More importantly, it doesn’t have all the December data.
But, getting better information on how the economy is developing in the largest economy of the Eurozone is important to understanding where the euro is likely to go.
And, well, it’s not exactly good news.
Europe managed to pull itself out of recession by posting stellar growth in the third quarter.
However, it was still far from recovering to pre-pandemic levels. The reimposition of lockdowns across Europe has led many analysts to project another couple of quarters of negative growth.
This would put Europe back into recession.
In Germany’s case, covid case numbers were already high enough in mid-October for a new round of economic impact to be inevitable. So, businesses started adjusting.

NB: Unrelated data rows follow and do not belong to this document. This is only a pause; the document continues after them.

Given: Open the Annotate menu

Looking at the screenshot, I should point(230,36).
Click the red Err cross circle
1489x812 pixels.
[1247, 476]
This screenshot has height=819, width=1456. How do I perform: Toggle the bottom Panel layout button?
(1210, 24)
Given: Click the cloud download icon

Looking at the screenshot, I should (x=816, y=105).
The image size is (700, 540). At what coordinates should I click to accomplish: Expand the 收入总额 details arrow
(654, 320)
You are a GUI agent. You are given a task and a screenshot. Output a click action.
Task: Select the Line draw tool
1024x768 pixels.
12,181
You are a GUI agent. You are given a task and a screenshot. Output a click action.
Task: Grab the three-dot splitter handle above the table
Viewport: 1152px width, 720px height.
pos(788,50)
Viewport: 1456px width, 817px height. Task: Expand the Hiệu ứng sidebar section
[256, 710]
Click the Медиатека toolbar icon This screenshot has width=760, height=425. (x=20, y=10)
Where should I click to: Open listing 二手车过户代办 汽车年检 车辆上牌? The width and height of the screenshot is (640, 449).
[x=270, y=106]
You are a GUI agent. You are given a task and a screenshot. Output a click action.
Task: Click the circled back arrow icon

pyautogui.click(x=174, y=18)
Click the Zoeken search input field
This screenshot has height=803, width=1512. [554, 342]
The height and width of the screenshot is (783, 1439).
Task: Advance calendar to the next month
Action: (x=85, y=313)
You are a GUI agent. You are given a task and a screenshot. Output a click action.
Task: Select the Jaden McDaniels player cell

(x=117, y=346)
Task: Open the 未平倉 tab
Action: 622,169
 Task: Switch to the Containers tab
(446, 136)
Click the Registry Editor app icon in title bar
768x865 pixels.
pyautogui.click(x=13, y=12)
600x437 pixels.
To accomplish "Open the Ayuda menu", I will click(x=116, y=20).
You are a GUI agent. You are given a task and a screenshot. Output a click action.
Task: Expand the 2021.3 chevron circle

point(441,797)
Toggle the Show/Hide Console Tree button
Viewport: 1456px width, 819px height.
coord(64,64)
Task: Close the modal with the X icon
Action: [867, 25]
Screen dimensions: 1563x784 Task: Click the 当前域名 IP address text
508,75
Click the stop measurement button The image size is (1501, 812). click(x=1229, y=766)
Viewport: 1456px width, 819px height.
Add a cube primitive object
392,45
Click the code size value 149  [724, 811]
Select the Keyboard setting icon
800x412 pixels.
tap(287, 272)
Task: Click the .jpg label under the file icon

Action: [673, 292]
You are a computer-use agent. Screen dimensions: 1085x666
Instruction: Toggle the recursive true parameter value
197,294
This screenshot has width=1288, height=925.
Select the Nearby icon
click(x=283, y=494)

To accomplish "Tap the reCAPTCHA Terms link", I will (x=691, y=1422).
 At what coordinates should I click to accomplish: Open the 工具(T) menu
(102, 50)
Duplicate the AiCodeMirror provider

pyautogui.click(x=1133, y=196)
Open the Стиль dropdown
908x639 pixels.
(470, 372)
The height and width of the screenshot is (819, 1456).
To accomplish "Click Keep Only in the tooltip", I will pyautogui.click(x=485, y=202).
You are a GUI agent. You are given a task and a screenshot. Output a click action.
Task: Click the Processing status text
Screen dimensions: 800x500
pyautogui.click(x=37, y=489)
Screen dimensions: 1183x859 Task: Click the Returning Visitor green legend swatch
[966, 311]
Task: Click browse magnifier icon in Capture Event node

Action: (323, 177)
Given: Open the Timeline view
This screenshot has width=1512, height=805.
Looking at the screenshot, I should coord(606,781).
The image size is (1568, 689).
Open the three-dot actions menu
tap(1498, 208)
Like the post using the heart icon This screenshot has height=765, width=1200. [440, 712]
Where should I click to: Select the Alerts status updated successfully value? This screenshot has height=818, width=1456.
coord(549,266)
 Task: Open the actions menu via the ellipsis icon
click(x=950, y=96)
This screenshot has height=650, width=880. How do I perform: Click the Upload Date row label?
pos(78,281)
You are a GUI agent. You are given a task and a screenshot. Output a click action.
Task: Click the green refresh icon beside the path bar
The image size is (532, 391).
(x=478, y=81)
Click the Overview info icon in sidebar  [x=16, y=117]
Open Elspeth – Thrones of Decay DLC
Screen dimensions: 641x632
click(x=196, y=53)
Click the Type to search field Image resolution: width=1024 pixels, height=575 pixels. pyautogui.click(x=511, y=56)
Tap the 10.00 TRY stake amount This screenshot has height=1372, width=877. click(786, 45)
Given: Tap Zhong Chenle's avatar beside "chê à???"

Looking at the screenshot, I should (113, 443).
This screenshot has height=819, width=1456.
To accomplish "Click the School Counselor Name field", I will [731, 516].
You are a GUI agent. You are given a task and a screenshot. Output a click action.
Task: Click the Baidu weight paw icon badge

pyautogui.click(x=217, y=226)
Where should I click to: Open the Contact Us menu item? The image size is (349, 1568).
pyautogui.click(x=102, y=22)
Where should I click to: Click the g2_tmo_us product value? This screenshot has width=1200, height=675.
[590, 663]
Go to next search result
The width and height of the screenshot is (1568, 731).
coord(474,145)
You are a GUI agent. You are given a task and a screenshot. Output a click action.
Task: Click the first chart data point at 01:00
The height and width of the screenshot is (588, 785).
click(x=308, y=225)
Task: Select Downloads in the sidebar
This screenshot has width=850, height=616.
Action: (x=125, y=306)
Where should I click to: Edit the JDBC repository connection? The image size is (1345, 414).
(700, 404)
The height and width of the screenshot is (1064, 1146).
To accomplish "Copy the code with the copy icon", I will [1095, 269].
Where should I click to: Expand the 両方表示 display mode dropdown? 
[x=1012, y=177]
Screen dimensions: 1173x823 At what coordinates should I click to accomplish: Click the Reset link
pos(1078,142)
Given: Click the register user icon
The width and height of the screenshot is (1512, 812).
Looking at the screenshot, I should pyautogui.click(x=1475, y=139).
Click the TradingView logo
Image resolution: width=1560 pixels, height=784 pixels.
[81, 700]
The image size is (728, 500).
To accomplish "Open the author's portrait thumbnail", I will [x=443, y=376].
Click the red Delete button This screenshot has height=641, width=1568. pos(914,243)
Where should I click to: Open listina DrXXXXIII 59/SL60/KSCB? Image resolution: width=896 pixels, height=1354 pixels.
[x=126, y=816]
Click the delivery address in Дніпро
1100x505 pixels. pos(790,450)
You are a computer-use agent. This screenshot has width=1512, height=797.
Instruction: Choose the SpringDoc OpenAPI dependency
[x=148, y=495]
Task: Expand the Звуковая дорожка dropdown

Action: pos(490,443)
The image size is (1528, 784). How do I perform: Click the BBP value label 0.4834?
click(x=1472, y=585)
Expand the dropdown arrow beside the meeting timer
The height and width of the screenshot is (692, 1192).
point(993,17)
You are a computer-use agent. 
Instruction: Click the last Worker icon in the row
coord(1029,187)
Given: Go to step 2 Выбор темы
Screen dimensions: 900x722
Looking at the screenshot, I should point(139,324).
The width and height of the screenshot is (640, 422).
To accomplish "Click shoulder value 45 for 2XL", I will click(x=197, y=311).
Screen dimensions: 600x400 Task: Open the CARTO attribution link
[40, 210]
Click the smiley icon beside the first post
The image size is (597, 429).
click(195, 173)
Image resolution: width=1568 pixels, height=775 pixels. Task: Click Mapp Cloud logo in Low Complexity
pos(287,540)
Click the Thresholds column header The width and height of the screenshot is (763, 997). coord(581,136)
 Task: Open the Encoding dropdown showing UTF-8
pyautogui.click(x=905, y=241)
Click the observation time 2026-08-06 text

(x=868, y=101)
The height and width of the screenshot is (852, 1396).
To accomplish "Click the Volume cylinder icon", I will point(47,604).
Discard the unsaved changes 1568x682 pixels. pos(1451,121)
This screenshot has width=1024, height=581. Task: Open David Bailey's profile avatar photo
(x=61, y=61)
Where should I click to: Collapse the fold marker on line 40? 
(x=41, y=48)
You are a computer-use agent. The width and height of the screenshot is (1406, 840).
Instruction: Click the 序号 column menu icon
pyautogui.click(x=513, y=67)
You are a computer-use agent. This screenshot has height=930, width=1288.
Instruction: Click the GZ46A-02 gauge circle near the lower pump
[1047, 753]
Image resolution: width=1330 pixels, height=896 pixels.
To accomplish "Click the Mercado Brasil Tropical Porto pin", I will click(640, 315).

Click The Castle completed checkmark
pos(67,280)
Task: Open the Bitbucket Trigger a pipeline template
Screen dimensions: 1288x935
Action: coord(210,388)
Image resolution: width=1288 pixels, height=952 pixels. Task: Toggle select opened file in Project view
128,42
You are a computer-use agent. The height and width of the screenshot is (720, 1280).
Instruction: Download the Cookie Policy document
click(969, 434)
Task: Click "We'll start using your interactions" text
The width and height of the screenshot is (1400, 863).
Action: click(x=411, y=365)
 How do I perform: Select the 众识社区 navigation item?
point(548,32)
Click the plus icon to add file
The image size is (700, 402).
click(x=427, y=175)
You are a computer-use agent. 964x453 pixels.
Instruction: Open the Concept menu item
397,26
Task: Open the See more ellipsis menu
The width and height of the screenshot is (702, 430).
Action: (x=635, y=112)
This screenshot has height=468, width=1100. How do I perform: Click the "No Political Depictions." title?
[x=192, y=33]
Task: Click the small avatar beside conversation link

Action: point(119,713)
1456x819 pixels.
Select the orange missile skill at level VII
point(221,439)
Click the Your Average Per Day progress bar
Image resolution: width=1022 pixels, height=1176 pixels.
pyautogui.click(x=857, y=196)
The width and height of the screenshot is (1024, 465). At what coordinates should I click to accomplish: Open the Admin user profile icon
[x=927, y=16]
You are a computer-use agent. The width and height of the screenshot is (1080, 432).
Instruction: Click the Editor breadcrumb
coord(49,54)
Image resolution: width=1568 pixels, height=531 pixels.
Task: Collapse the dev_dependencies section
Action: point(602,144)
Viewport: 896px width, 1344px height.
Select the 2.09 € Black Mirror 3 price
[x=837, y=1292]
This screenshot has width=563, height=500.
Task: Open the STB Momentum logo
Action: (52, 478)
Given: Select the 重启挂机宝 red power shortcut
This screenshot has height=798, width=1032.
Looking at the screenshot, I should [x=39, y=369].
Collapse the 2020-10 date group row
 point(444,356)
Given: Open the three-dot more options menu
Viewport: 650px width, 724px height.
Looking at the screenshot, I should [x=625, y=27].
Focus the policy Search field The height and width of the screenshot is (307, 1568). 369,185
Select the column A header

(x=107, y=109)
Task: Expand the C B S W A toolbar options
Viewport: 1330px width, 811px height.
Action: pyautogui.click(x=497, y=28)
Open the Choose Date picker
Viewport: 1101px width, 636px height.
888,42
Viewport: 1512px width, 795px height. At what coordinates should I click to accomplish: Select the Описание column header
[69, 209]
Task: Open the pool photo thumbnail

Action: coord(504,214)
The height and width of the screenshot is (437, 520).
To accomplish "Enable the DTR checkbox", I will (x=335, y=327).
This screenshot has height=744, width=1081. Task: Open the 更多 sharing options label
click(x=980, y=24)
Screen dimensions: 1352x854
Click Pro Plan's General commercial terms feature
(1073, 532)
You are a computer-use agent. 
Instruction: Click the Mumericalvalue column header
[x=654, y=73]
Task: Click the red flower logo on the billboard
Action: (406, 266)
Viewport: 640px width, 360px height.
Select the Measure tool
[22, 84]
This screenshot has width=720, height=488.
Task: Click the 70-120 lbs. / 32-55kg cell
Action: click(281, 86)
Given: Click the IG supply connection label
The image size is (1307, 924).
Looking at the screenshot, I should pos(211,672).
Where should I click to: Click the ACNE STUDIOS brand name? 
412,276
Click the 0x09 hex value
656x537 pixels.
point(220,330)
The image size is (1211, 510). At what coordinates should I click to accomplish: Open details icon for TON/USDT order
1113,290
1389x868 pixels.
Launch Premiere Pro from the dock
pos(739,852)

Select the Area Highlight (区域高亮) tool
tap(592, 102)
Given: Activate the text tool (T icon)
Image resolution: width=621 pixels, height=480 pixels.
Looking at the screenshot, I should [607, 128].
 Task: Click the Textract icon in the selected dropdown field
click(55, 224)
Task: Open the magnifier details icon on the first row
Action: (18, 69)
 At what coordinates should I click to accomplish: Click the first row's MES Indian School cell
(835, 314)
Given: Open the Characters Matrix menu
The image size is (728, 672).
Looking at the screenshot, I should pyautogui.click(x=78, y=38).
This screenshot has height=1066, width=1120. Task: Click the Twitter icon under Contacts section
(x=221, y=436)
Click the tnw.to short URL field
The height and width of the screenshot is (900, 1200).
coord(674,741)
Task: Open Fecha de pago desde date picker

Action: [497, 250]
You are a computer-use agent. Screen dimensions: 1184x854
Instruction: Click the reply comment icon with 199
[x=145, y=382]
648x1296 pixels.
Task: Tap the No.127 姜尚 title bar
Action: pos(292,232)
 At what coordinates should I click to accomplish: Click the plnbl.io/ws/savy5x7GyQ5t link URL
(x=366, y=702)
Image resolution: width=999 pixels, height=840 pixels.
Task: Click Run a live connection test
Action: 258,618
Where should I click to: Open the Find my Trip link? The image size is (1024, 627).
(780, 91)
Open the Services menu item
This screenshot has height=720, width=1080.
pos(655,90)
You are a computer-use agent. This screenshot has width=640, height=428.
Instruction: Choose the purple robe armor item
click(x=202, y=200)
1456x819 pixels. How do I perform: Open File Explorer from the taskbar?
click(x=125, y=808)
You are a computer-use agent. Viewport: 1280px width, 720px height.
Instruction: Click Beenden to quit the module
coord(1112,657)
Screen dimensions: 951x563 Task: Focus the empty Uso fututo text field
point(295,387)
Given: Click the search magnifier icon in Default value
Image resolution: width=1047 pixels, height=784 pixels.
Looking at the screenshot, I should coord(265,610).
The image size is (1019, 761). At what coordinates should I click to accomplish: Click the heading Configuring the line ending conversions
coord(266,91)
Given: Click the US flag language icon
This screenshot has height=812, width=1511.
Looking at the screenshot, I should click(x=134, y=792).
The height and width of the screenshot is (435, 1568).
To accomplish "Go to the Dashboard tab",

With most of Q4 dominated by some form of economic restrictions, it’s unlikely that Germany was able to secure quarterly growth.
The consensus among economists is that Germany’s GDP change for 2020 will come in at -5.0%. This is in comparison to 0.6% growth during the prior year.
We have to remember that Germany just barely escaped falling into technical recession a few times prior to covid.
In fact, even before the first covid case in Europe, Germany was about to have negative growth in Q1 2020 and only avoid a recession because the final quarter of 2019 had no growth.
So, we need to keep in context what “return to pre-pandemic” levels really means.
According to a recent survey of economists by Bloomberg, there are no expectations for Europe to return to the economic activity of “pre-pandemic levels” until at least the end of this year.
How much longer can this last?
Europe has been relatively slow in the context of developed countries. It has been the last of the major economies to approve the latest vaccines.
Distribution has lagged, and so has administration.
While the US has managed over 7M inoculations, the EU has managed only 3.3M by the same date (last Monday).
Comparatively, the UK was the first country to authorize the vaccines and has managed an inoculation rate of 4.2% of the population by last Monday. Meanwhile, the EU lags at 0.7%.
Germany is above average at 0.8% of its population having received the vaccine.
Early this morning, German Health Minister Spahn confirmed that Germany was headed for another 10 weeks of lockdowns.
Given the recent economic dynamics, that would virtually guarantee another quarter of economic contraction.